— Richiesta di lavoro —
Quali anni scritti in cifre compaiono nel testo sul trasporto aereo di merci? Elencali tutti nell'ordine in cui si presentano.

— Testo fornito —
※

Ma non tutte le criticità verrebbero così superate. Resta aperta la questione delle certificazioni aeronautiche che, per legge, possono essere rilasciate solo a società autenticamente italiane.

L’ESEMPIO FRANCESE

E poiché Ita è bloccata dal divieto temporaneo di Bruxelles (non a caso per non perdere la clientela ereditata dalla vecchia Alitalia fin da subito si è affidata alla piccola AlisCargo, unica compagnia interamente italiana che dispone di tutte le autorizzazioni del caso), delle due l’una: o la cordata vincente fonda una propria società cargo interamente italiana e segue la trafila burocratica per ottenere le necessarie autorizzazioni; oppure, seguendo l’esempio francese che ha portato alla nascita del gruppo Cma-Cgm, acquista l’unica compagnia italiana disponibile. Ma quand’anche riuscisse ad assicurasi il controllo di AlisCargo - cosa non scontata, visto che il fondatore Alcide Leali sembra determinato a proseguire in proprio l’avventura avviata due anni fa - resta da affrontare l’agguerrito competitor Cargolux. E qui torna d’attualità un’inchiesta condotta dall’Espresso nel 2015. Secondo il settimanale, nonostante non avesse nulla di italiano (praticamente nessun pilota, nessun aereo, nessuna autonomia finanziaria perché tutto veniva deciso e fornito dalla controllante lussemburghese), nel 2009 Cargolux riceve dall’Enac la licenza per operare a Malpensa, potendo così entrare negli accordi internazionali di ripartizione del traffico come fosse un operatore italiano. Scrive L’Espresso: «Per la compagnia del Granducato lo sbarco nello scalo lombardo fu di eccezionale importanza: l’espansione in Italia con l’apertura di una filiale, ancora oggi l’unica all’estero del gruppo, è una mossa cruciale per uscire dalla crisi profonda che l’aveva colpita. Una crisi che Cargolux ha fronteggiato anche grazie ad aiuti di Stato per centinaia di milioni, ottenuti in varie forme. Prima di tutto il governo, guidato dall’attuale presidente della Commissione europea, Jean Claude Juncker, ha fornito garanzie perché la compagnia potesse acquistare aerei più moderni; poi ha finanziato l’aumento di capitale della società, di cui è tutt’oggi azionista. Infine, nel 2013, ha ricomprato da Qatar Airways il 35% del capitale che gli emiri avevano acquistato 18 mesi prima». Insomma, un salvataggio in piena regola, con tanto di aiuti di Stato e un curioso “contributo” proveniente dall’Italia. Da segnalare che nonostante alcuni fondati ricorsi a Bruxelles contro quegli aiuti di Stato, la Commissione Ue, così severa verso ogni minima mossa di Alitalia, non si è mai espressa.

※

— Righe fornite —
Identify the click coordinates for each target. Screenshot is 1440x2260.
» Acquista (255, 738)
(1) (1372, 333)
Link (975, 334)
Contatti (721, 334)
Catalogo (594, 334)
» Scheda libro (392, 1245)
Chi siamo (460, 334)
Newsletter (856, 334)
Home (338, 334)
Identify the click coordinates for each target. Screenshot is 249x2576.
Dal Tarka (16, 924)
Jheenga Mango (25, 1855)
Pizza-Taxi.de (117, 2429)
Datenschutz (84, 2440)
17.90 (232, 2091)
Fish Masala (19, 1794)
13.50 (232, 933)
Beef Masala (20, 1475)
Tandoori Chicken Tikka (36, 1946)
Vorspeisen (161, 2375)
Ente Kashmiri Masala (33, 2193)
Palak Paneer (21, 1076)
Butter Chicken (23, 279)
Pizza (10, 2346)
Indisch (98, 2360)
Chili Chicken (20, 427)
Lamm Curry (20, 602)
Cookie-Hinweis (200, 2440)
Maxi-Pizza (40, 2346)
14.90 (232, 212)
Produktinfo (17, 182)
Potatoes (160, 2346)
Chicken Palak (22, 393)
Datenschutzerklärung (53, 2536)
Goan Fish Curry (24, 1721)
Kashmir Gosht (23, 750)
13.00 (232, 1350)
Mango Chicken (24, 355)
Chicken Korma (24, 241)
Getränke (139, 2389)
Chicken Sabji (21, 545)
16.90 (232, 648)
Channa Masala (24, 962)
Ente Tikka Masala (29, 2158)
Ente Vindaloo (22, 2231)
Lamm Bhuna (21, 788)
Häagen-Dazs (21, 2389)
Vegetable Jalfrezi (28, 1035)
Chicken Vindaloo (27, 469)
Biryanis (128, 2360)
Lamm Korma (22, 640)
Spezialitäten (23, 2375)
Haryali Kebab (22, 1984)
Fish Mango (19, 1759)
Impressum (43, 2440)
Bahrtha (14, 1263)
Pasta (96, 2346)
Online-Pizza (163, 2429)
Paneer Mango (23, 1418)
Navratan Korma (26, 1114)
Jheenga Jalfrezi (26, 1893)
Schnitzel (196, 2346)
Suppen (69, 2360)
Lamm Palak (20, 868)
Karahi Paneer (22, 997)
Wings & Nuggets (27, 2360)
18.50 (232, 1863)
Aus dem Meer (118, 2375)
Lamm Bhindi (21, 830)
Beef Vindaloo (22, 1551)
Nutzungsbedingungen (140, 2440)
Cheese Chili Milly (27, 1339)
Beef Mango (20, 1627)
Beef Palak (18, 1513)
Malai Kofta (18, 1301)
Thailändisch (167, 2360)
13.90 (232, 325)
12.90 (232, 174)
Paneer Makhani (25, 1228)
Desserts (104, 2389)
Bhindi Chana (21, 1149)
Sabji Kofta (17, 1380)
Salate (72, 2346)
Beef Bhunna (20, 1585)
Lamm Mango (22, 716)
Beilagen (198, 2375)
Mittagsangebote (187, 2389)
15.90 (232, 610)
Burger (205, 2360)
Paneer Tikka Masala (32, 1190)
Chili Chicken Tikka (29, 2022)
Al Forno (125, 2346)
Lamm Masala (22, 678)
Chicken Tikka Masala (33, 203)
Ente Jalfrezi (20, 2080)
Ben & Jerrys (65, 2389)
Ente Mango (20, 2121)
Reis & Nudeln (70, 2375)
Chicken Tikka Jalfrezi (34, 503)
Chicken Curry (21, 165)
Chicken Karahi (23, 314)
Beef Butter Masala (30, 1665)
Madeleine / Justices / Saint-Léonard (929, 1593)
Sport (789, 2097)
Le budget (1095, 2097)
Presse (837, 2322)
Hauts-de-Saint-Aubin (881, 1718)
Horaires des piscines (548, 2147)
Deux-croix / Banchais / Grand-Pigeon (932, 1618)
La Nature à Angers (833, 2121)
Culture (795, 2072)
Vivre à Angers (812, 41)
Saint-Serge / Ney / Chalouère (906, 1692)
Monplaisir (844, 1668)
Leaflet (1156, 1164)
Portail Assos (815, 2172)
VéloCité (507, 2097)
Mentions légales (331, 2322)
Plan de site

※

— Risposta all'esercizio —
2015, 2009, 2013